One of the major things that came up in my research project was the idea of being a positive influence as a way to combat toxicity. One of the gamers I interviewed had been playing League of Legends for a number of years. Given how infamously toxic LoL is, it’s not surprising a lot of what she told me about her experiences with the game involved her encountering and dealing with toxicity from other players. She, of course, had numerous strategies to deal with it – muting players, ignoring what they said, justifying to herself that their comments didn’t reflect on how she was actually playing, etc. She would sometimes talk back to toxic players, in order to defend herself or to defend other players.
Most of the things she did were simply avoidance tactics, but she did one thing that really stood out to me: she made it a point to be a positive influence in game. She would compliment other players if they did something well. She would encourage teammates. She would make it a point not to say anything negative in chat. She told me she consistently maxed out her honor points in game. I gathered from talking to her that being positive in game was something she was really proud of. Being positive was also something she did with the aim of encouraging other players to be more positive as well.
Ultimately, the theory is that spreading positivity is a way an individual can help to reduce the amount of toxicity in game. Around the same time I was in the midst of interviewing women gamers for my project, I was spending a lot of time on the GirlGamers subreddit, which I’ve found to be a very friendly, welcoming place to talk with other women about playing video games. The subreddit actively promotes something called the Good Luck, Have Fun pledge, which I discovered through a sticky post in the subreddit.

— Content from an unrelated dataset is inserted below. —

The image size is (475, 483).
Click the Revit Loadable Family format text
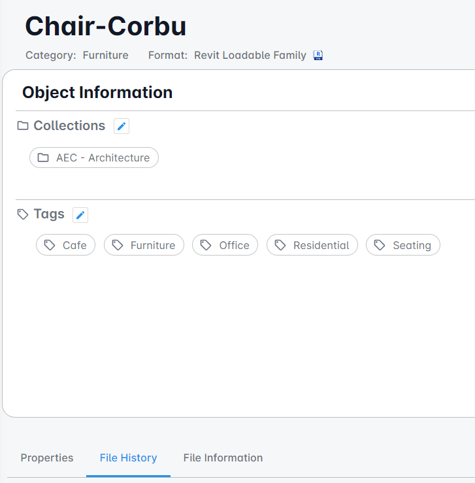(x=250, y=55)
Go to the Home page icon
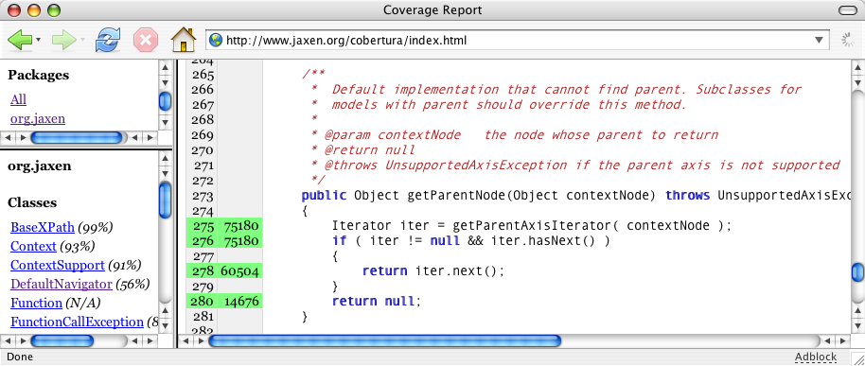The image size is (865, 366). 184,40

The pledge was started by a non-profit organization called AnyKey, which has been working for the last few years to support diversity and inclusivity in video games and gaming communities. Incidentally, one of the cofounders is T. L. Taylor, one of my academic heroes. By taking the pledge, you are essentially confirming that you believe everyone you’re playing with deserves respect. Signing the pledge also gives you a badge, which you can put on your profile on Twitch or YouTube Gaming to signal to others that you intend to abide by the terms of the pledge as you play. I don’t stream my play, but I did sign the pledge – you can use my referral link to sign the pledge, too.
Between what I learned from talking with other women players and the ideas behind the Good Luck, Have Fun pledge, I decided to come up with my own guidelines for myself so that I could not only be a more positive influence in game, but enjoy playing online more as well.
- Always say “gg” (short for “good game”) at the end of a match.
- If one of the other players in the match makes a good play, call it out – even if they aren’t on my team.
- Thank teammates when they heal me or protect me.
- If someone compliments me, remember it and take it to heart.
- Make it a point to endorse players who have been positive in game.
- If someone is mean to me or to another player: call them out on it and report them.
- Give kind words of support to players who are getting targeted by toxicity, particularly when they don’t respond in kind.
- If I start getting angry at the game or at other players, take a break from the game and go do something else until I feel I can be positive again.
Since I’ve started thinking about this, I’ve actually been communicating more with other players during games. Sometimes it’s not been super positive, but most of the time it has. I find that being positive in game – even if no one responds to it – helps me to feel more positive about the game. But I also find that when I make it a point to say positive things, other players are more likely to say positive things to me in return. That alone is motivation for me to keep doing it. I also feel like I play better when I approach the game with a positive mindset, which is also a bonus.